After preparing and serving coffee, the device should be cooled and only then disassembled for washing and cleaning. Usually both parts of the device are very carefully fitted to each other. When cooled for a long time, the metal parts of the device shrink and it becomes more difficult to disassemble.

Making coffee Neapolitan style 5 steps

  1. When using the device for the first time measure the capacity of the coffee maker's receiving compartment. To prepare the drink, pour boiling water into the top of the device, then place the ground coffee in the compartment provided for this purpose and make sure that the granules do not fall into the holes. If powder particles end up in the receiving vessel, it means the coffee is too finely ground. Be especially careful if you're only making a cup or two of coffee: too thin a layer of ground coffee will quickly let the boiling water pass through instead of holding it long enough for extraction.
  2. Place the basket of ground coffee on the vessel with cold water and attach the empty receiving part of the device, keeping it upside down. The methods of connecting individual parts may be different, but in any case they must be safe.
  3. Place the appliance on low to medium heat still upside down and wait until the water boils.

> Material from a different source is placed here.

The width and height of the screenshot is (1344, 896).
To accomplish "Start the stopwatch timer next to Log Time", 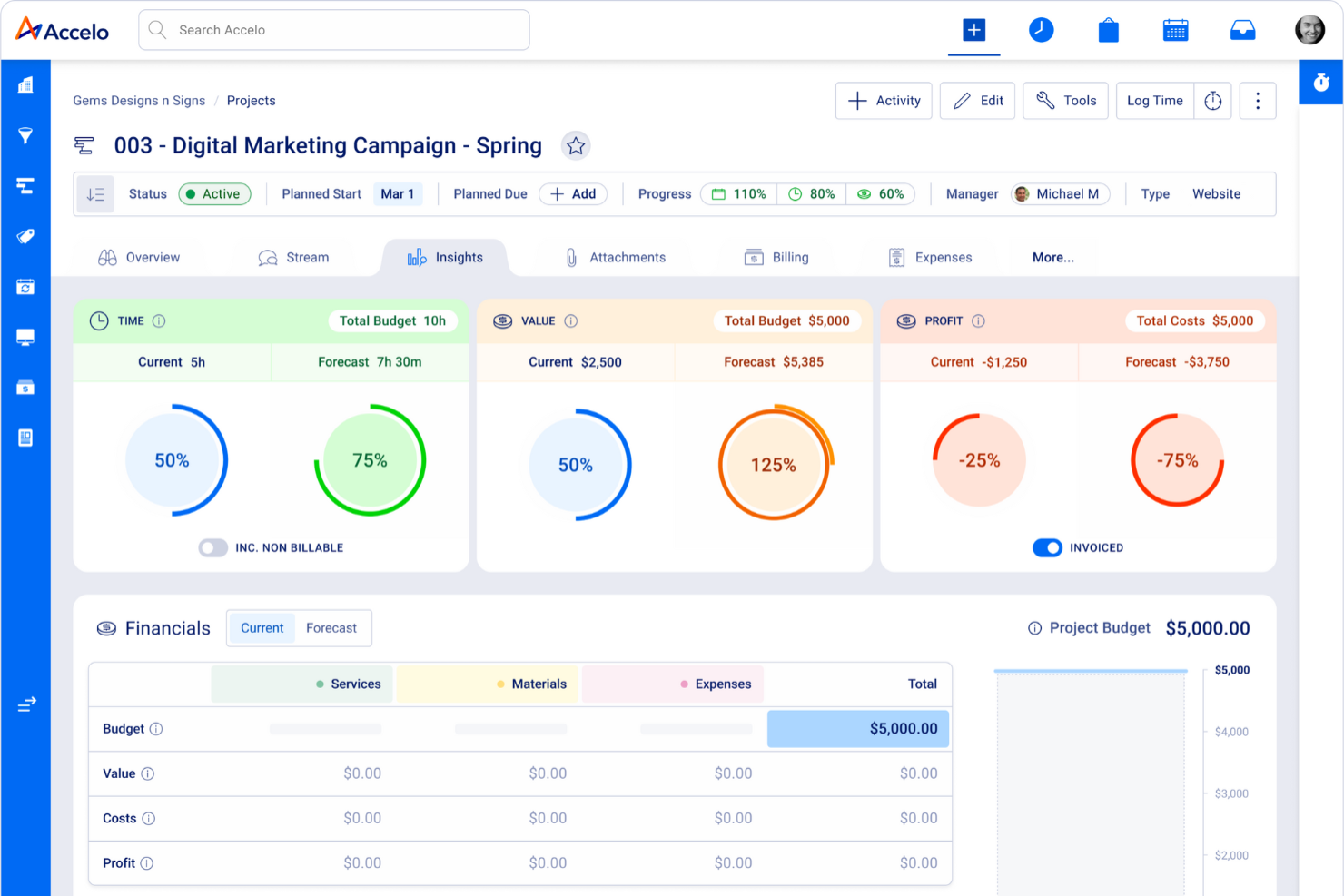I will pyautogui.click(x=1213, y=101).
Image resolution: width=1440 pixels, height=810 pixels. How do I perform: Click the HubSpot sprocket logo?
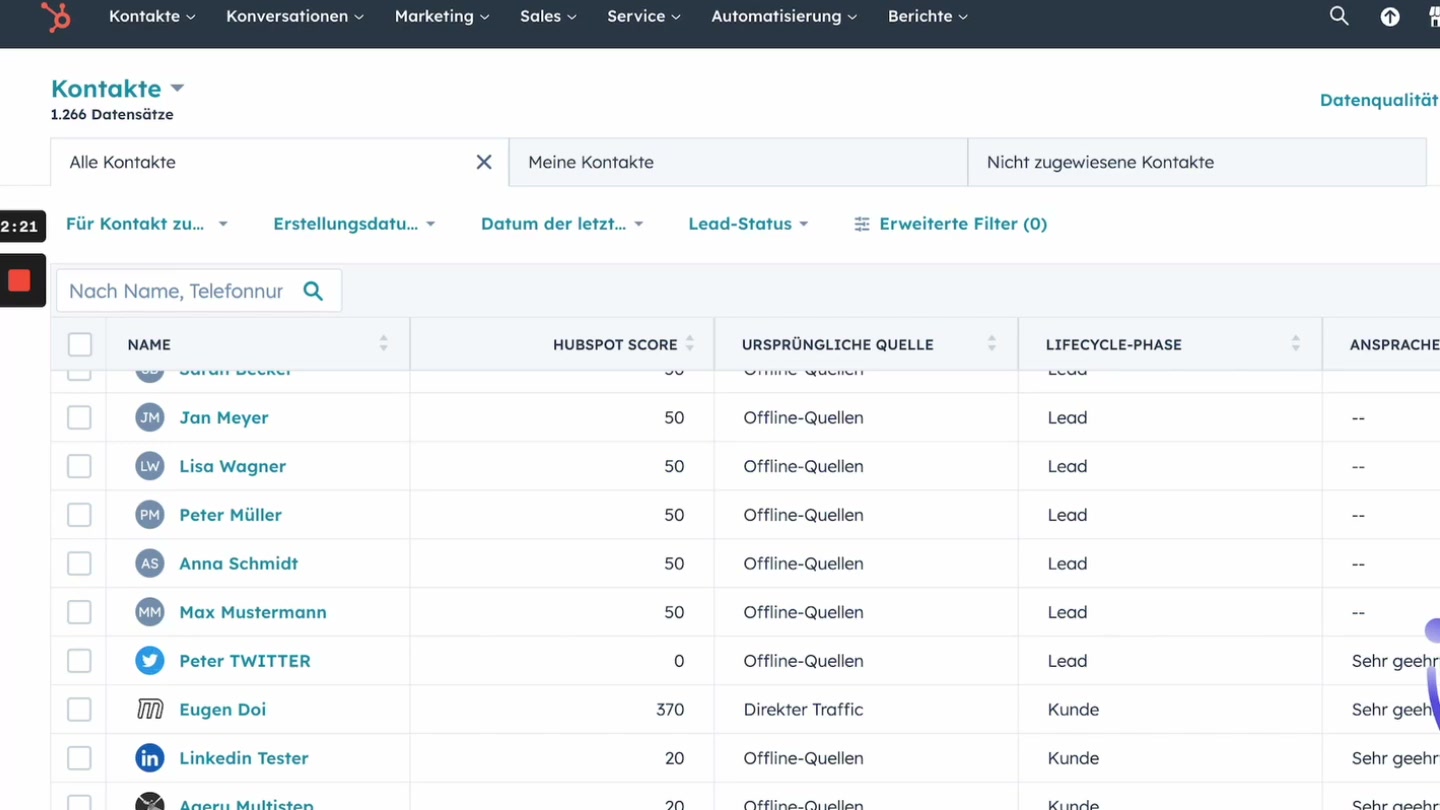(x=55, y=17)
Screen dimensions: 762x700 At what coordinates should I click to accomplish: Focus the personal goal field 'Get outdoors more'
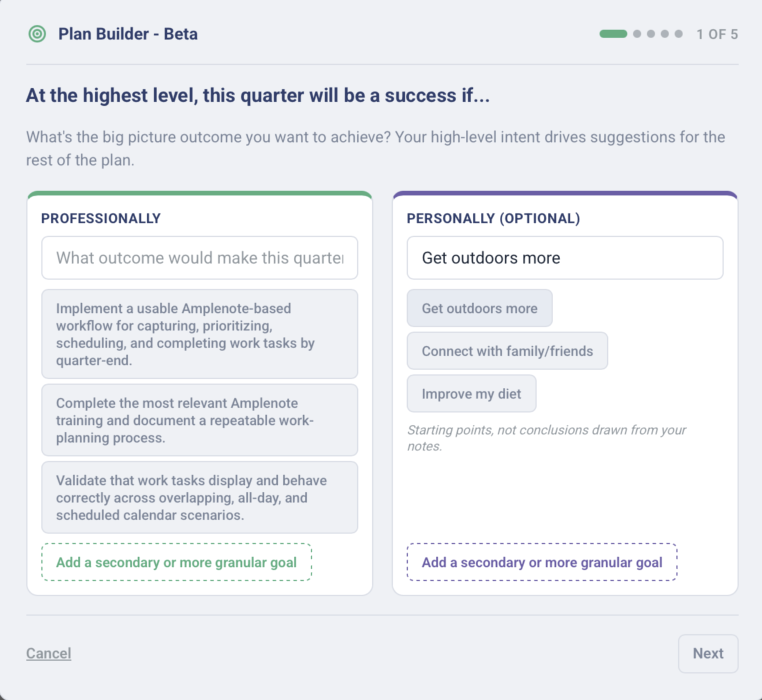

Sometimes this moment is difficult to catch, but a stream of steam coming out through a special hole near the top of the lower vessel will clearly indicate that the boiling water is ready.
  4. Remove the device from the heat and wait a few seconds, so that the water stops bubbling. Turn the entire structure now into the correct position, being careful not to touch the heated parts, and place it on a fire-resistant coating. In about three minutes, the water will pass through the ground coffee and accumulate in the lower receptacle.
  5. If the spout of the receiving vessel is near its bottom, tilt the appliance and pour the first cup of coffee. This will help stir the mixture that has not yet passed through the filter. If the spout is located high, wait until, disconnect the upper part of the device, stir the finished drink and pour it into cups.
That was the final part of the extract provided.